Bug 2068184

Summary: Allow uninstall of add-on in Consumer if onboarding fails
Product: [Red Hat Storage] Red Hat OpenShift Data Foundation Reporter: Neha Berry <nberry>
Component: odf-managed-serviceAssignee: Ohad <omitrani>
Status: CLOSED WONTFIX QA Contact: Neha Berry <nberry>
Severity: high Docs Contact:
Priority: unspecified    
Version: 4.10CC: aeyal, dbindra, ocs-bugs, odf-bz-bot
Target Milestone: ---   
Target Release: ---   
Hardware: Unspecified   
OS: Unspecified   
Whiteboard:
Fixed In Version: Doc Type: If docs needed, set a value
Doc Text:
Story Points: ---
Clone Of: Environment:
Last Closed: 2023-01-23 06:42:42 UTC Type: Bug
Regression: --- Mount Type: ---
Documentation: --- CRM:
Verified Versions: Category: ---
oVirt Team: --- RHEL 7.3 requirements from Atomic Host:
Cloudforms Team: --- Target Upstream Version:
Embargoed:
Attachments:
Description Flags
pods before uninstall none

Description Neha Berry 2022-03-24 15:34:06 UTC
Created attachment 1868151 [details]
pods before uninstall

Description of problem:
==========================================================
Allow uninstall of Consumer add-on even if storagecluster not created/Ready state , i.e if onboarding failed for any reason. 

Currently, implementation of add-on uninstall is such that if storagecluster is absent/Error state, it wont proceed.

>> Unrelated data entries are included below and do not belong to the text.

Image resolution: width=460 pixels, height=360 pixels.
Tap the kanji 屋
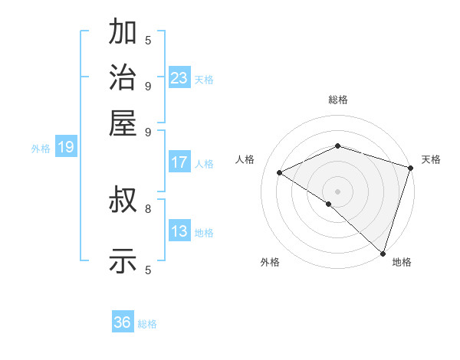123,123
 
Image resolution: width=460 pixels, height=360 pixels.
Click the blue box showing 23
179,78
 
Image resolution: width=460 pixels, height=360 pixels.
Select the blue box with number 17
179,162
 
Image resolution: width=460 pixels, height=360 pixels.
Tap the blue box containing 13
179,231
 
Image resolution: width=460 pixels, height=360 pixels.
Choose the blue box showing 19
66,148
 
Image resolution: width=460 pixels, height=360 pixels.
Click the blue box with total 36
123,322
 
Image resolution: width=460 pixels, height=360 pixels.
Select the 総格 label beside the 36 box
147,324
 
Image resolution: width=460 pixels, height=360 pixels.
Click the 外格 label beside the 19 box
41,149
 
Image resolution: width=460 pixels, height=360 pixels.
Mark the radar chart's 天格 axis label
432,159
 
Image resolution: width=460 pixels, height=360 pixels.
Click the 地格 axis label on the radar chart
402,262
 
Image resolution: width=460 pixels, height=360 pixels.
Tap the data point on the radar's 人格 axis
280,172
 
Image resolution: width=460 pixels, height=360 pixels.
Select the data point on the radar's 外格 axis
329,204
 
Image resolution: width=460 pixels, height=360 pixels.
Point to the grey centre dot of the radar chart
337,191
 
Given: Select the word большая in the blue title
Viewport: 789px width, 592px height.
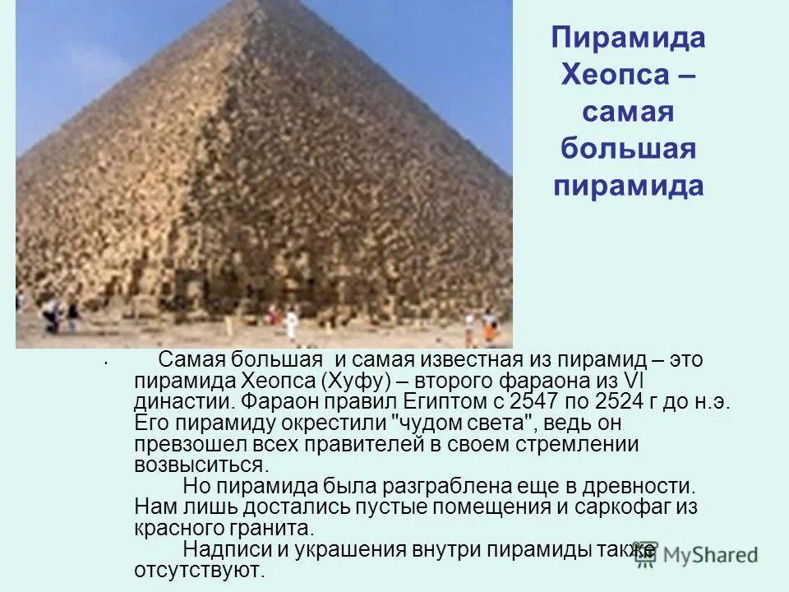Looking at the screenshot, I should [x=628, y=149].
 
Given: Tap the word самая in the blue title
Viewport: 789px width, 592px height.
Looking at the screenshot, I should [x=628, y=113].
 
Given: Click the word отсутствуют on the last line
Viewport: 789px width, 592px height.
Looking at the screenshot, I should [x=198, y=569].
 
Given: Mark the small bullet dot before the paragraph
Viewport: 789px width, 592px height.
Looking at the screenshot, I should [x=107, y=362].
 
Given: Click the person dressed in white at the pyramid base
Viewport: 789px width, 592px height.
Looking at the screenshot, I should [x=291, y=325].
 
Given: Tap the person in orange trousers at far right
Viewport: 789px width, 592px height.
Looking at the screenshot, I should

See bug 2065032 requesting for a change in the current logic

However for consumer cluster, this hard check is definitely a problem since there could be miltiple reasons because of which onboarding a consumer failed.. and hence we shouuld be able to uninstall the add-on and try again


Version-Release number of selected component (if applicable):
==================================================================
oc get clusterversion                                                                   
NAME      VERSION   AVAILABLE   PROGRESSING   SINCE   STATUS
version   4.9.23    True        False         9h      Cluster version is 4.9.23
➜  internal-410 oc get csv -n openshift-storage -o json ocs-operator.v4.10.0 | jq '.metadata.labels["full_version"]'
"4.10.0-203"



How reproducible:
======================
Always

Steps to Reproduce:
========================
1. Create a provider and consumer cluster using the stpe from [1]
2. Install Add-on on consumer 
a) to reproduce the issue - either create a provider cluster with incorrect public key so that onboarding consumer fails - https://chat.google.com/room/AAAASHA9vWs/gtIYwCL0fn0
b) OR install add-on with incorrect details so that onboarding fails and no cephcluster is created (Storagecluster is in Error state.)

3) check consumer is not onboarded by checking logs or
$ oc get storageconsumer -n openshift-storage (in provider)
<No output> 

4. Uninstall add-on in consumer when cluster is in bad shape

[1]https://docs.google.com/document/d/1ehNBscWgLGNYqnnZUp6RPnkR9ByYU69BgXvr_z2n5sE/edit?hl=en&forcehl=1#

Actual results:
======================
Uninstall fails to start and we have to do manual Workaround of deleting the namespace.
However, even after that, the add-on stays in "Uninstalling" state for very long (until OCM marks it as uninstalled)

Expected results:
=====================
Uninstall should be allowed.


Workaround
================

Since uninstall of add-on didnt proceed from UI 

➜  oc delete namespace openshift-storage
namespace "openshift-storage" deleted

<had to patch finalisers of some resources to have successful deletion of namespace

Comment 2 Ohad 2022-03-25 12:32:12 UTC
This needs to be examined very carefully, mainly because we expect SRE to react to the error state in consumer installations.
The preferred way would be to allow SRE to fix the issue then uninstall, we have a lot of experience with issues when we force uninstall ODF in cases where it is not in Ready state.

In these cases (when things go wrong), we do not expect SRE to solve the issue and this will require more experienced intervention. 

My own opinion is that we should close this with WONTFIX

Comment 9 Dhruv Bindra 2023-01-23 06:42:42 UTC
This is the expected behaviour as the chances of successful uninstallation of ODF are highest when storageCluster is ready, closing this bug as won't fix.